Sauf que le soleil, bien sûr, n'est pas Mars. Une étoile comme le soleil est une géante gazeuse qui a réussi, en quelque sorte. C'est à dire que c'est une géante gazeuse qui a attiré tellement de gaz que son niveau de masse critique génère cette explosion thermonucléaire permanente. Or il y a déjà un monde de différence entre une géante gazeuse et une planète rocheuse comme Mars, et encore un monde de différence entre une géante gazeuse et une étoile, donc imaginez à quelle point cette comparaison que nous a fait Elon est tirée par les cheveux. 

Plus récemment encore, Elon a livré une explication un poil plus raisonnable, même si ça reste une explication de science-fiction, c'est à dire qui n'a jamais été mise en pratique par l'homme: "Nuke Mars refers to a continuous stream of very low fallout nuclear fusion explosions above the atmosphere to create artificial suns. Much like our sun, this would not cause Mars to become radioactive."

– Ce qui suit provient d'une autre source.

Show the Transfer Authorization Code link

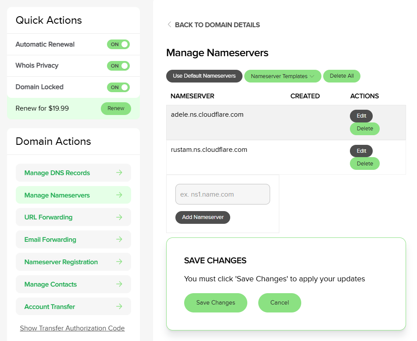pos(72,328)
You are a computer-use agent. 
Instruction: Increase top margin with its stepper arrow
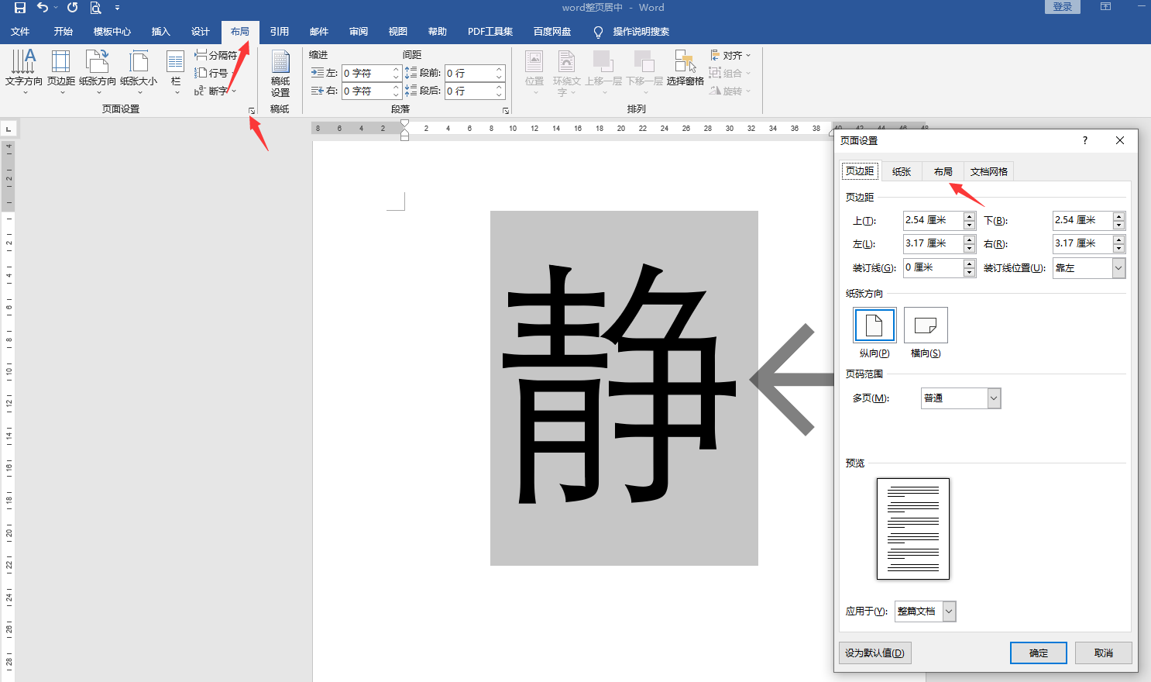coord(968,216)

"Le fait de bombarder Mars se réfère à un flot continu d'explosions à fusion nucléaire provoquant très peu de retombées au-dessus de l'atmosphère pour créer des soleils artificiels. De la même manière que pour notre soleil, cela ne rendrait pas Mars radioactive". 

Sauf que le soleil émet en fait des radiations mortelles, et que la seule chose qui nous en protège est notre atmosphère. Or, l'atmosphère de Mars est beaucoup plus fine que celle de la Terre. En plus, la fusion nucléaire, l'homme ne sait absolument pas faire à l'heure actuelle. 

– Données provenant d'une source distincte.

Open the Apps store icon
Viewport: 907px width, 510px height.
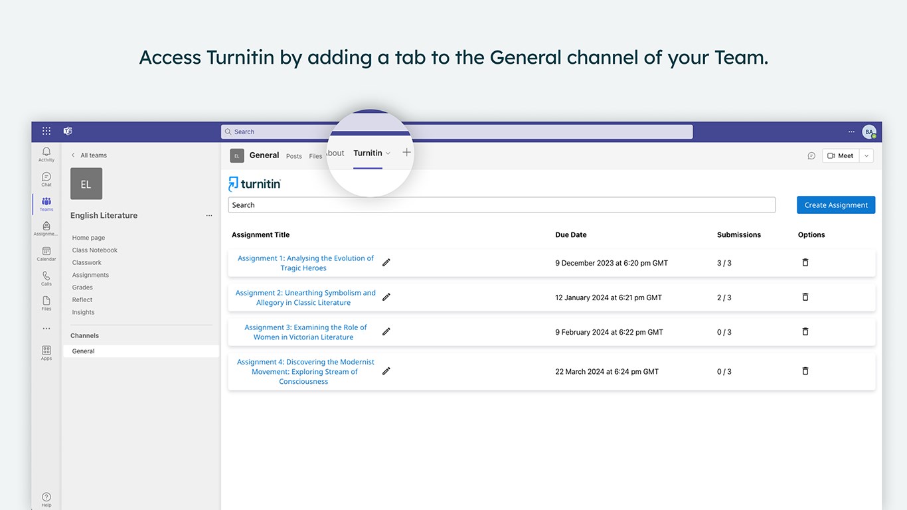[x=46, y=352]
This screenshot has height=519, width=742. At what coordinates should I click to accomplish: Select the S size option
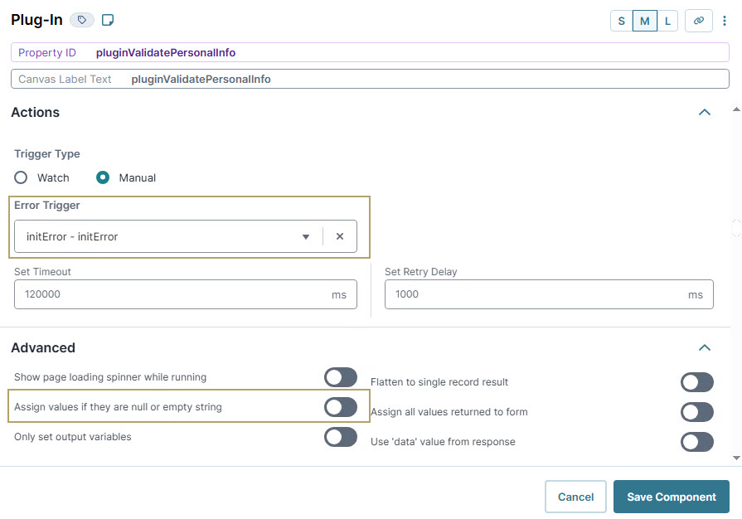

Sa dernière explication me semble aller dans un sens plus réaliste: "Might make sense to have thousands of solar reflector satellites

🛰
to warm Mars vs artificial suns (tbd)"
"Cela pourrait être judicieux d'avoir des milliers de satellites réfléchissant le soleil pour réchauffer Mars plutôt que des soleils artificiels."

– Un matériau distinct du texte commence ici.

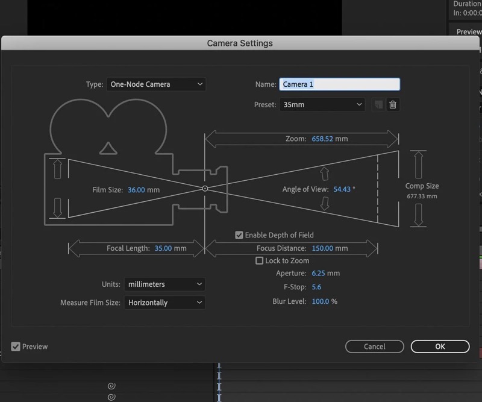Click the Blur Level percentage value
This screenshot has width=482, height=402.
(320, 301)
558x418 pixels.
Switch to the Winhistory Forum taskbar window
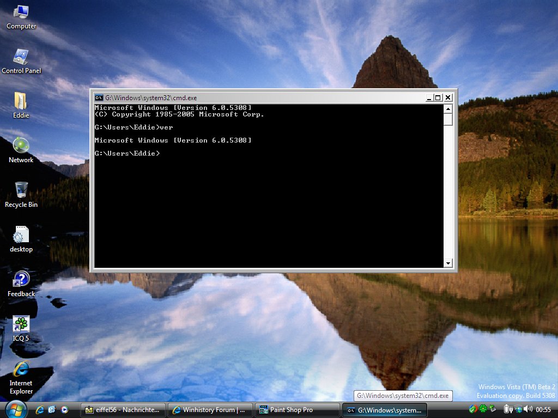click(x=210, y=409)
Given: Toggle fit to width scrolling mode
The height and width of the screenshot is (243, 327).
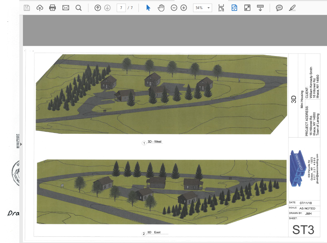Looking at the screenshot, I should click(x=221, y=8).
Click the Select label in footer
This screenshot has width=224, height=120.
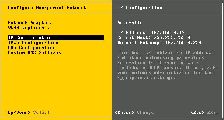pos(41,113)
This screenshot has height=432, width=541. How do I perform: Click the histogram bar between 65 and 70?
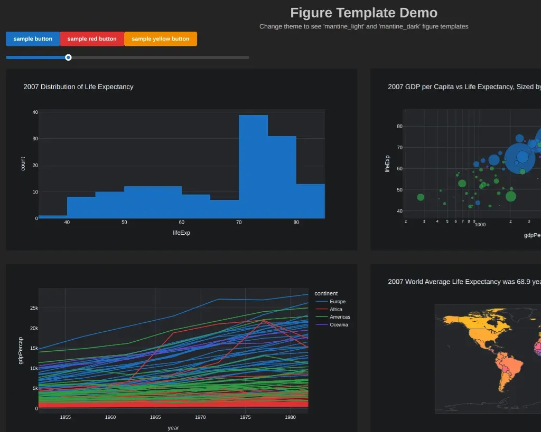pos(225,209)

Bon, on s'éloigne enfin du "Nuke Mars" peut-être bien utile pour causer le buzz, mais que je trouve personnellement désastreux, et pas seulement parce que d'autres espèces intelligentes observent peut-être à distance notre développement. 

Ce qui me perturbe avec cette idée d'envoyer des ogives nucléaires sur Mars, c'est qu'elle correspond peut-être à des plans en cours pour Musk. Je m'explique. On sait que le Falcon Heavy, le plus gros lanceur de Space X, a surtout des contrats avec l'armée de l'air américaine. Avec quelqu'un comme Trump qui souhaite militariser l'espace, qui sait si Space X ne sera pas la première compagnie à livrer des missiles nucléaires sur la lune et sur Mars? 

Qui sait si la stratégie de Musk n'était pas de préparer les gens à cette livraison de missiles (missiles sans doute à visée dissuasive, comme sur la Terre), quitte à faire de la provocation? 

Et là, selon moi, on peut parler d'erreur stratégique majeure dans la communication de Musk. Parce que le projet de coloniser Mars, ça repose sur quoi, avant tout? 

Ça repose sur le rêve. Levez le doigt, si vous avez envie qu'on colonise Mars pour y entreposer des missiles nucléaires. Moi franchement, ça ne me fait pas rêver. Je dirais même que ça casse un tantinet le rêve. 

Musk a déjà prouvé qu'il était prêt à vendre des lance-flammes à des caïds pour atteindre ses objectifs financiers. Qui nous dit qu'il ne va pas travailler main dans la main avec l'armée pour militariser l'espace, dans le but de continuer à obtenir plus de fonds? Je vous le dit tout de suite, ce n'est pas une perspective qui me fait envie.

Je ne doute pas un seul instant que ce trait de caractère, cette hyper agressivité, soit un moteur pour lui permettre de travailler plus de 80 heures par semaine, pour trouver aussi des stratégies qui vont faire très mal à ses concurrents, et pour développer de bonnes idées. Je ne doute pas que sans cela, il n'aurait pas réussi l'impossible exploit de créer ces remarquables compagnies que sont Space X et Tesla. 

Je n'aime pas jouer les oiseaux de mauvais augure. Mais je souhaite juste que l'ultraviolence présente actuellement aux Etats-Unis ne soit pas colportée dans l'espace, et que Musk se prononce clairement sur la militarisation de l'espace. Je vais suivre tout ça attentivement.